LA BATAILLE DU JOUR (ET DE LA NUIT) 

Les night-sessions ne seront officiellement introduites que l’an prochain à Roland-Garros, mais en raison de la nuit tombant bien plus tôt qu’au mois de mai, les éclairages installés sur les courts de la Porte d’Auteuil donnent déjà un aperçu de ce que sera le Grand Chelem parisien en mode nocturne. Propice aux joutes endiablées sur terre battue, Roland-Garros offrira un cadre encore plus électrique et dramatique aux batailles en cinq sets.

A défaut d’ambiance électrique sur un court quasiment vide, les Argentins Juan Ignacio Londero et Federico Delbonis ont opté pour le dénouement dramatique avec un combat de presque cinq heures achevé dans la nuit parisienne. C’est finalement Londero qui a eu le dernier mot en l’emportant 14-12 dans l’ultime manche.

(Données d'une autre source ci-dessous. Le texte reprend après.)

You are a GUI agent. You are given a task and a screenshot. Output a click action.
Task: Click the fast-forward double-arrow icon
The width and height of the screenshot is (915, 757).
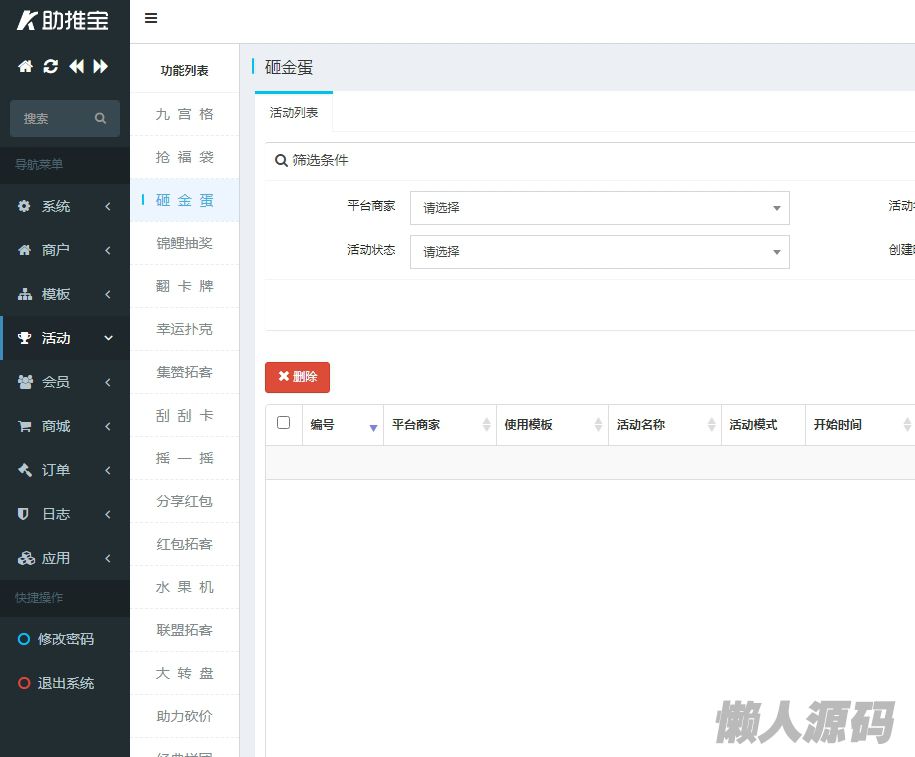pyautogui.click(x=101, y=67)
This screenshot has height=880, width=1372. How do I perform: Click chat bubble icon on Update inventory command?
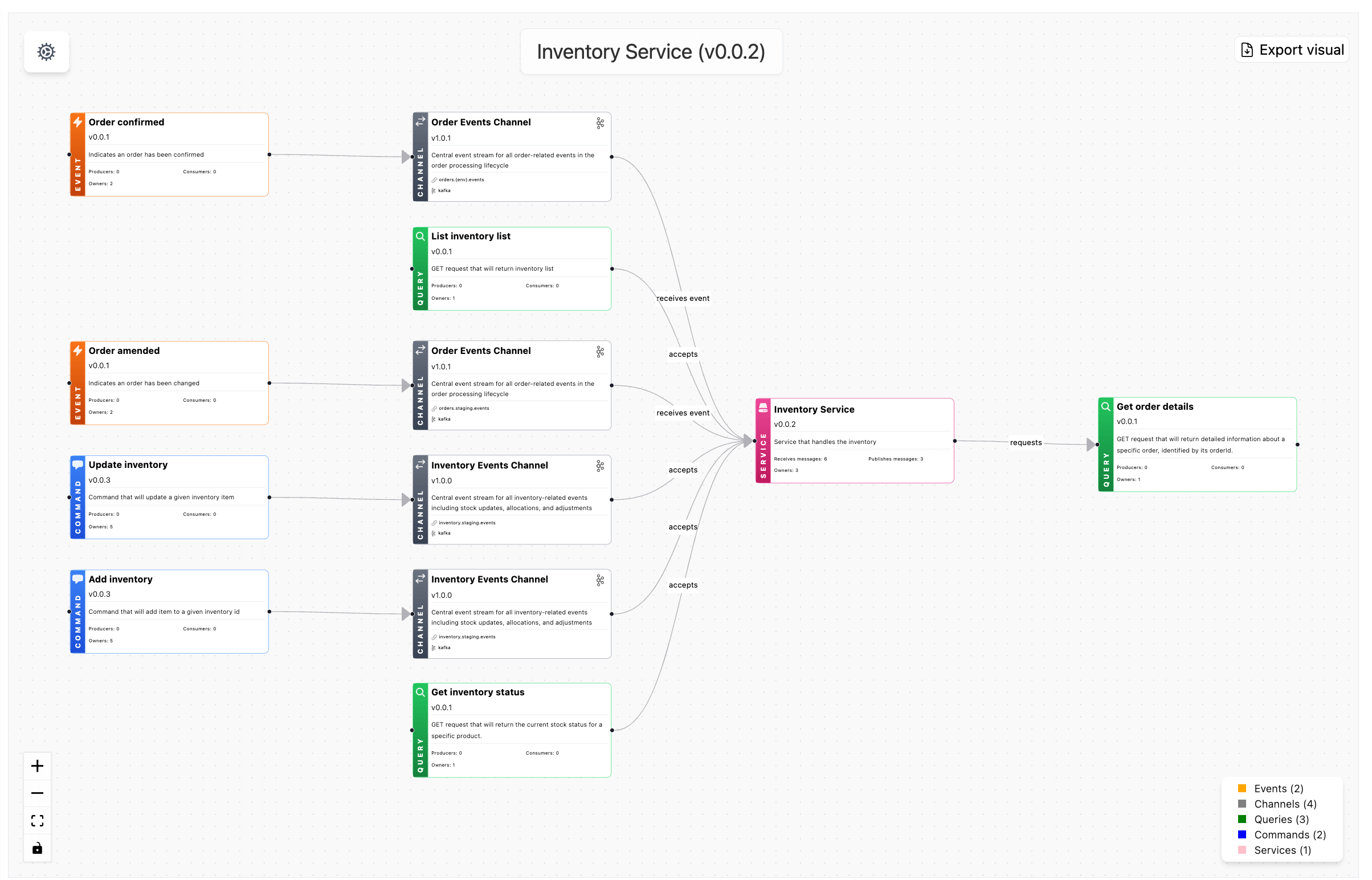pyautogui.click(x=77, y=465)
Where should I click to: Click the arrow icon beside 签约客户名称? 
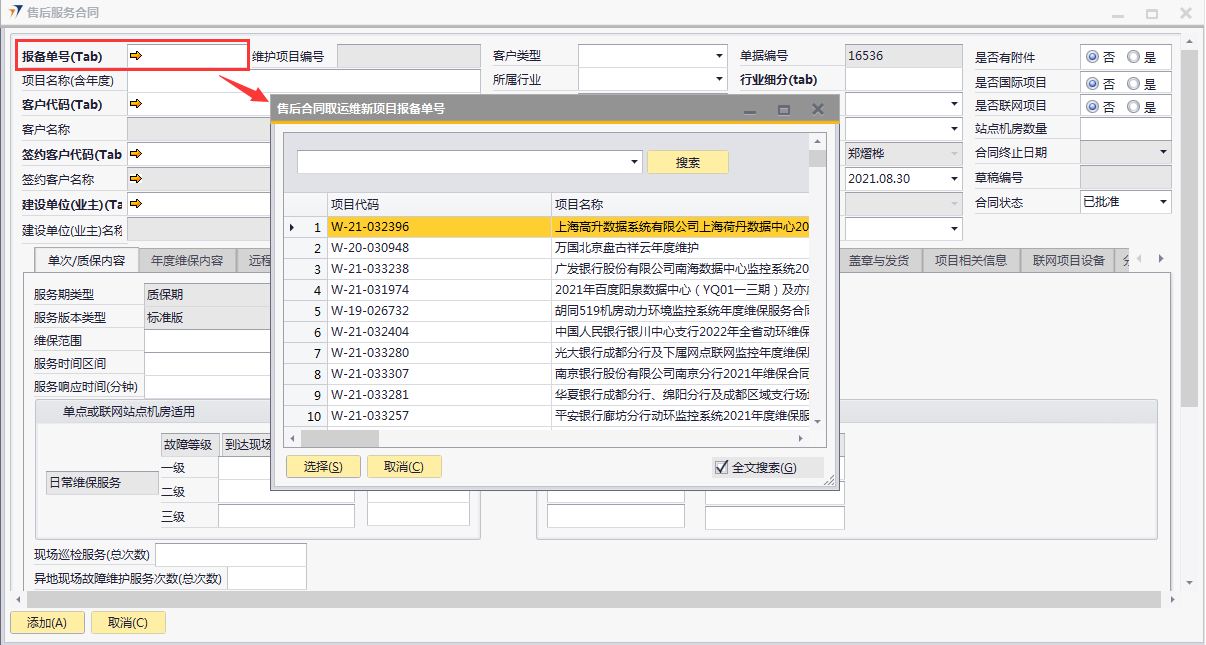(x=136, y=179)
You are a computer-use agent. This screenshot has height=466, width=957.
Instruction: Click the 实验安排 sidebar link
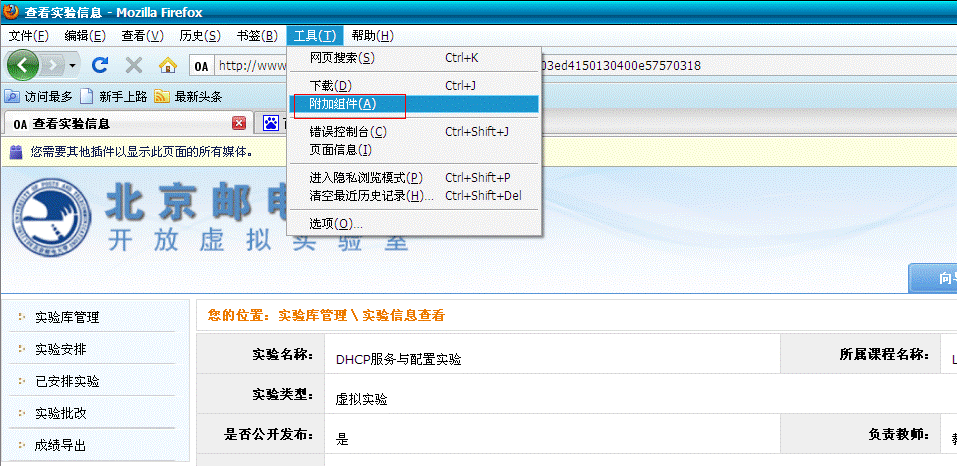pos(67,350)
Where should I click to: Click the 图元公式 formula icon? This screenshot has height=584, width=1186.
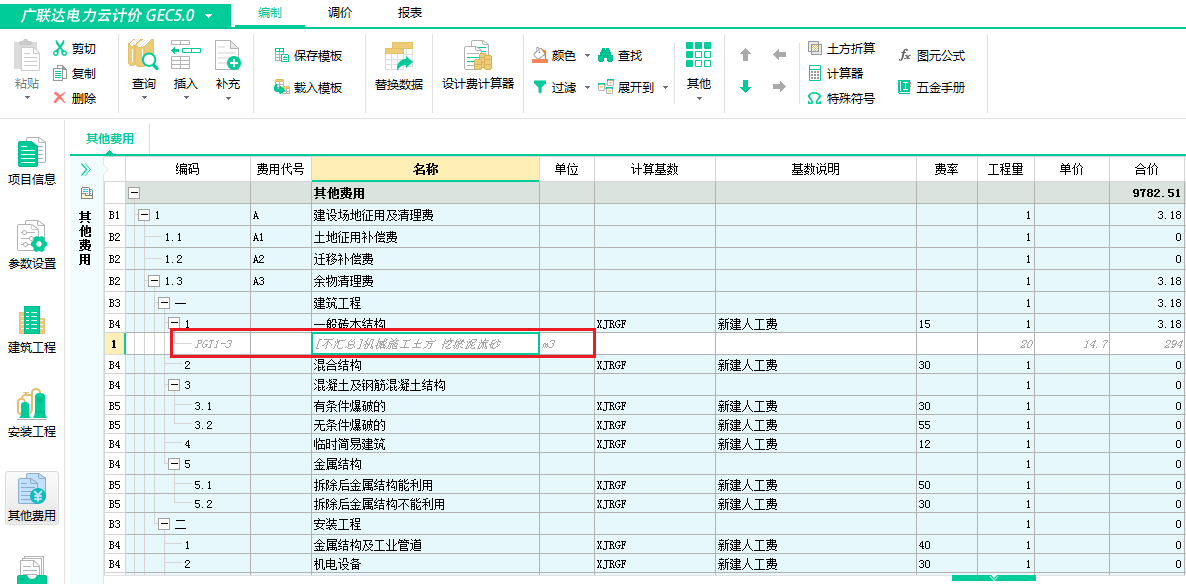coord(905,55)
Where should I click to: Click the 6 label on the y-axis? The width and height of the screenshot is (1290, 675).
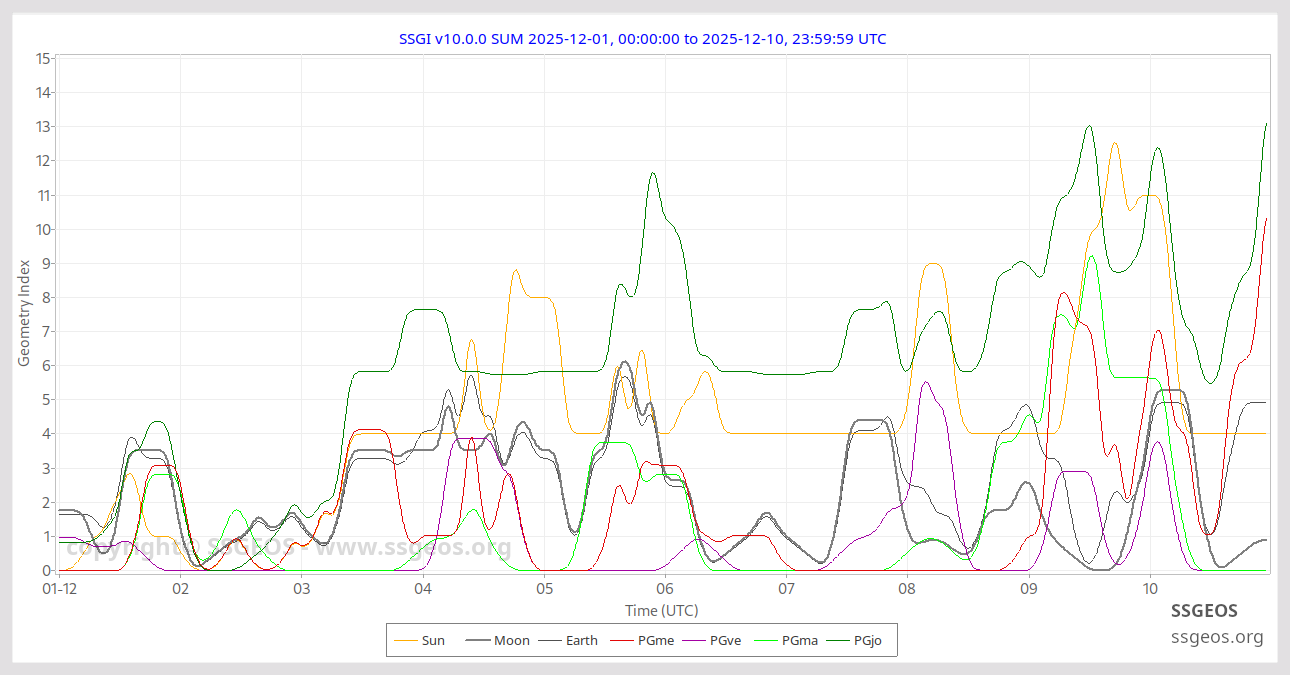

Plus tôt dans la journée, c’est Jérémy Chardy qui était embarqué dans une bataille en cinq sets. Malgré deux sets d’avance et une balle de match, le Palois a cédé après 4h36 de jeu contre le jeune Autrichien Jurij Rodionov, qui n’avait encore jamais remporté un match sur le circuit. Si l’élimination du Français est une déception de taille, l’absence de combat entre Stan Wawrinka et Andy Murray en est une autre. Largement au-dessus, le Suisse, qui a fait l’impasse sur la tournée américaine pour se concentrer sur la saison sur ocre, n’a fait qu’une bouchée du Britannique. Goodbye Andy…

CECCHINATO, DEUX ANS PLUS TARD

Marco Cecchinato a enfin retrouvé le chemin de la victoire en Grand Chelem. Après huit défaites consécutives au premier tour, l’Italien a brisé cette série noire à Roland-Garros. Et avec la manière. Issu des qualifications, il a créé l’exploit ce dimanche en éliminant l’Australien Alex De Minaur, tête de série n°25, en trois sets, avec une bulle infligée à son adversaire dans la dernière manche.

Marco Cecchinato n’avait plus gagné un match dans un Majeur depuis son incroyable épopée sur la terre battue parisienne il y a deux ans. L’Italien avait alors atteint les demi-finales après avoir enchaîné des succès contre Pablo Carreño Busta, David Goffin et Novak Djokovic. Jusqu’à ce dimanche, c’était la seule fois où Cecchinato était parvenu à aller au-delà du premier tour en Grand Chelem. Désormais qualifié une deuxième fois pour le deuxième tour de Roland-Garros, l’Italien tentera de faire aussi bien qu’en 2018.

Marco, on se retrouve aux portes de la finale ?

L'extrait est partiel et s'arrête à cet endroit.